__Description of the task__
Where in the data below does the word "Given" appear? Copy every line that has it.
· · · · ·
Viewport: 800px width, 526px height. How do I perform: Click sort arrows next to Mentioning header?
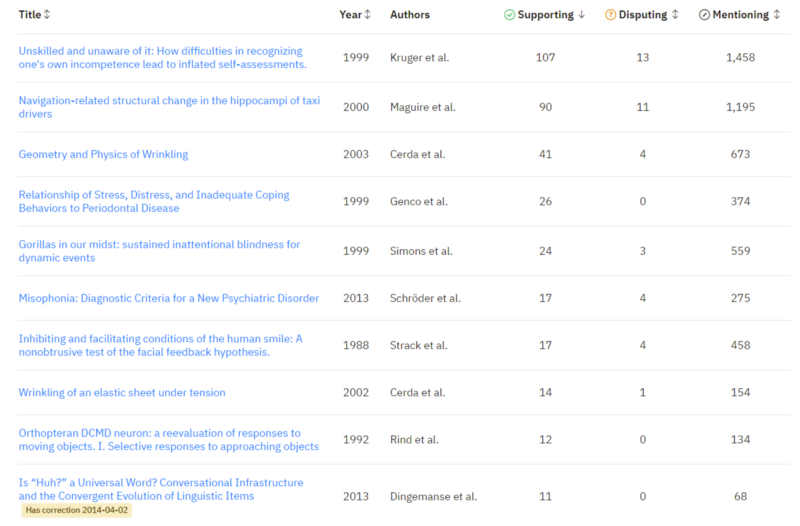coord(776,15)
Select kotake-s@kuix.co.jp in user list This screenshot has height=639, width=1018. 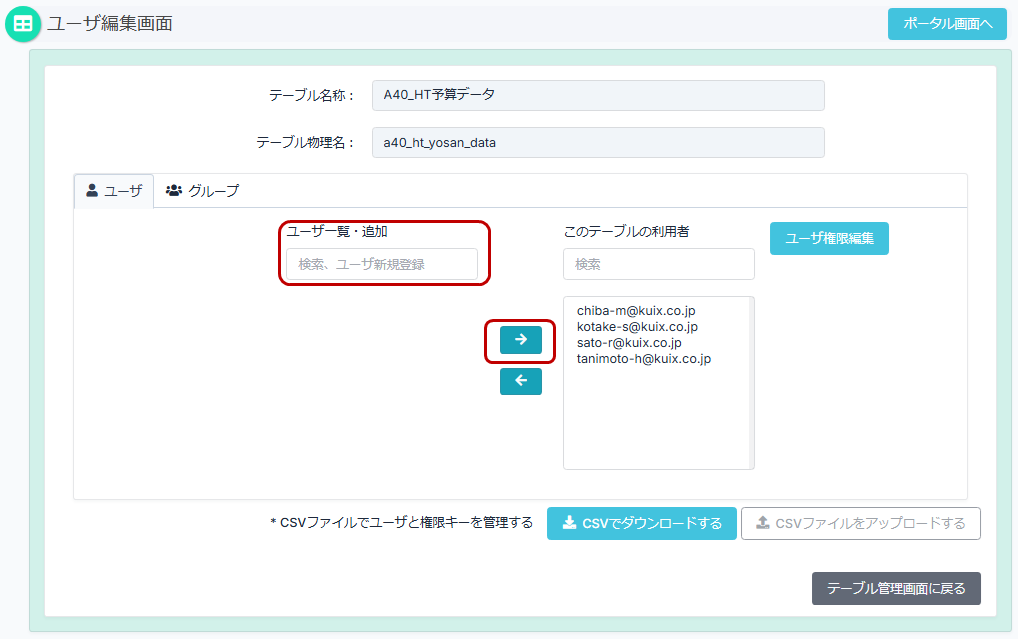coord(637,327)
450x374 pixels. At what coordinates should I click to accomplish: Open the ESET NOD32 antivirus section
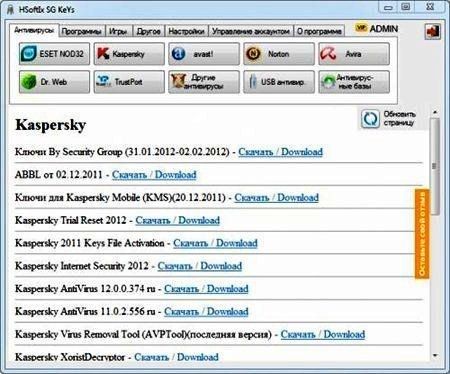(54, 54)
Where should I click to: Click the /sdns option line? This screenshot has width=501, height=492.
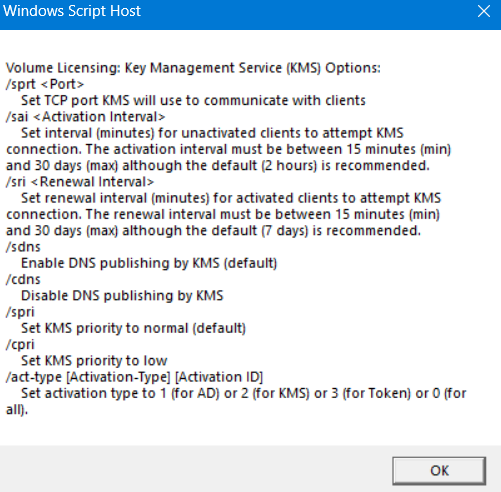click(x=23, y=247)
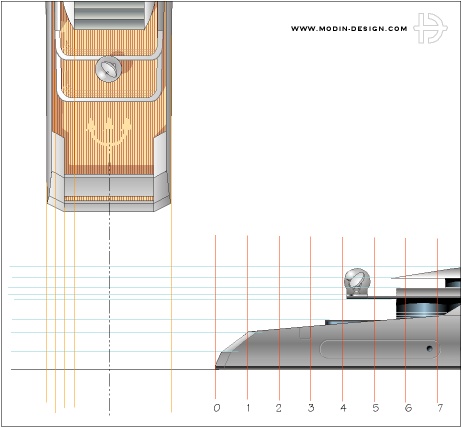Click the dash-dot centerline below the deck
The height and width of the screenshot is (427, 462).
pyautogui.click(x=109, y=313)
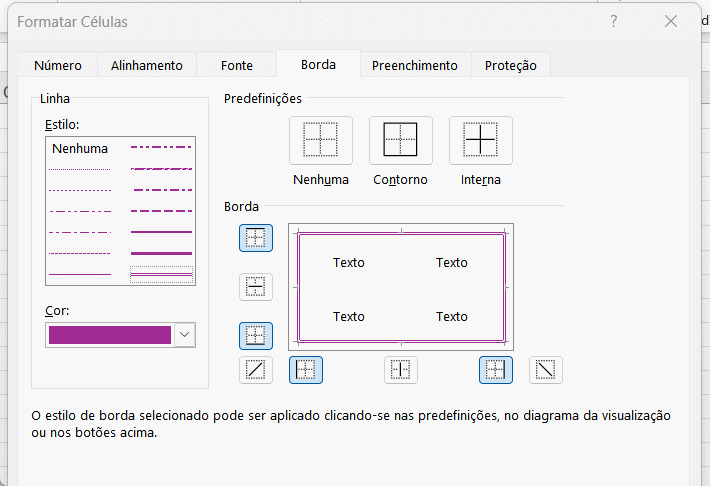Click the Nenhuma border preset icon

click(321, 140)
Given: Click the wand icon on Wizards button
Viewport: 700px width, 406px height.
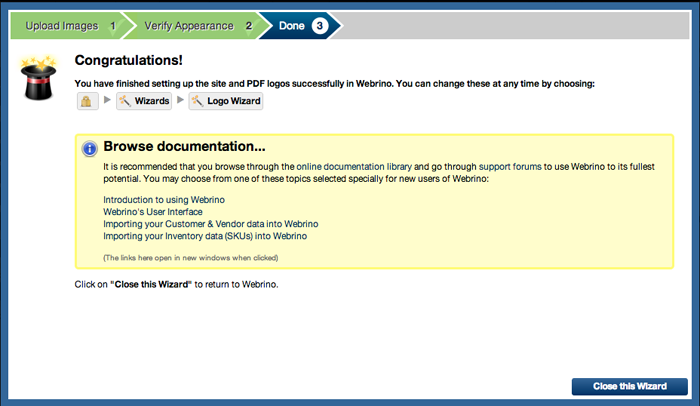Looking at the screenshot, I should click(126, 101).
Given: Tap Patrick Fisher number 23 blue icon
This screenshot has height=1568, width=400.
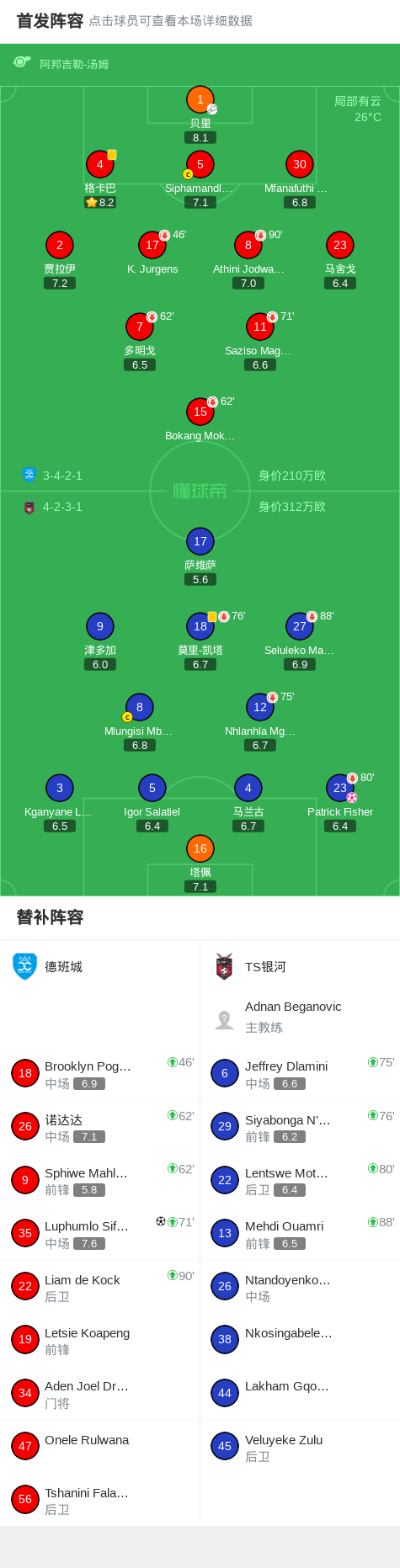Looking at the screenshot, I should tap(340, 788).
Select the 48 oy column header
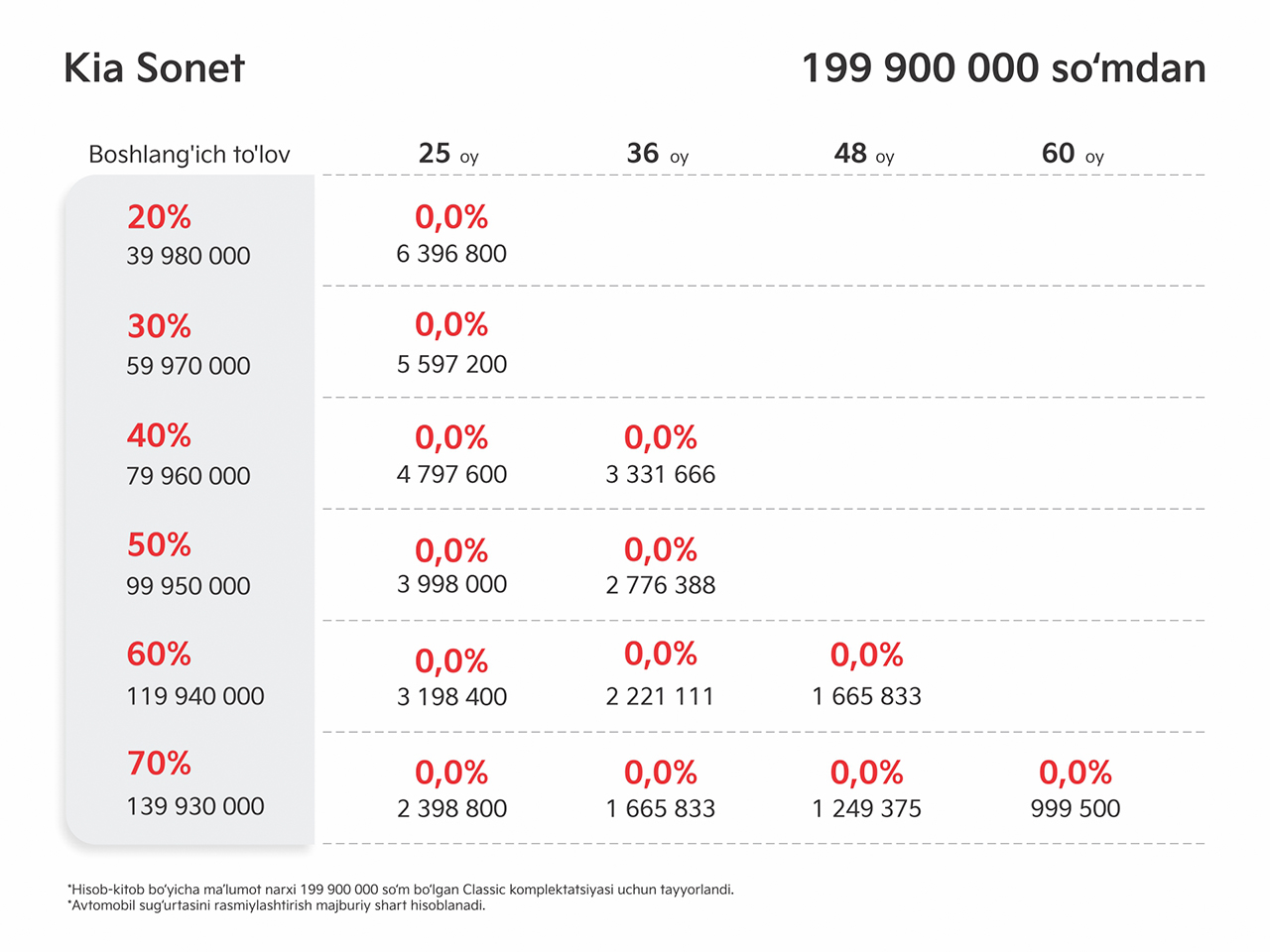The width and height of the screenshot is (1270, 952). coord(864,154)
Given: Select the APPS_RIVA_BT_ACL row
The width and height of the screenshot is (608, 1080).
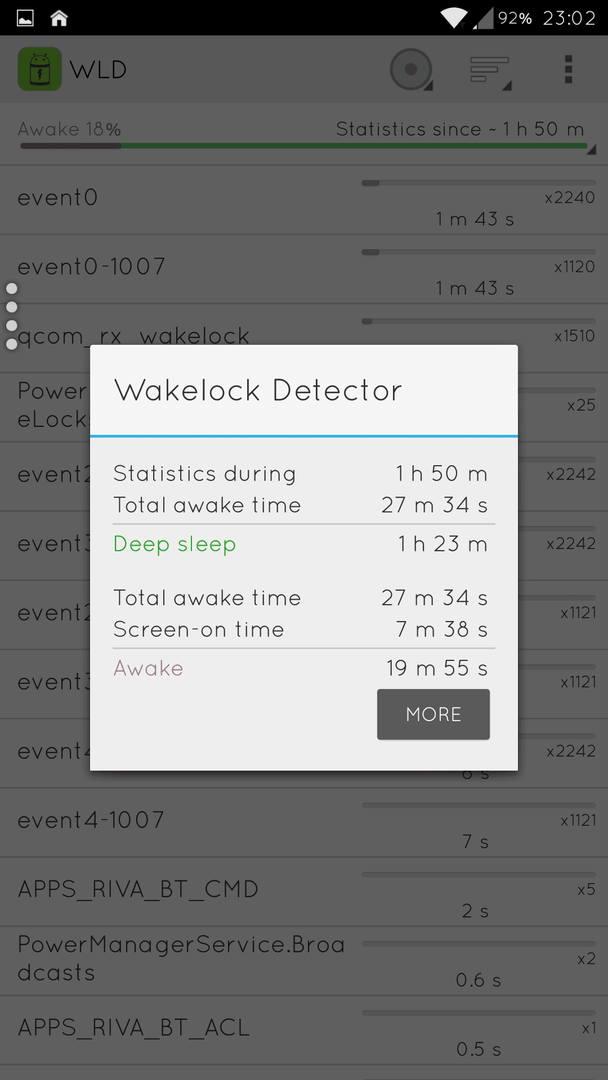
· · · · ·
__Reply to the task__
Given: Click the wand icon on Wizards button
Given: Tap Patrick Fisher number 23 blue icon
Given: Select the APPS_RIVA_BT_ACL row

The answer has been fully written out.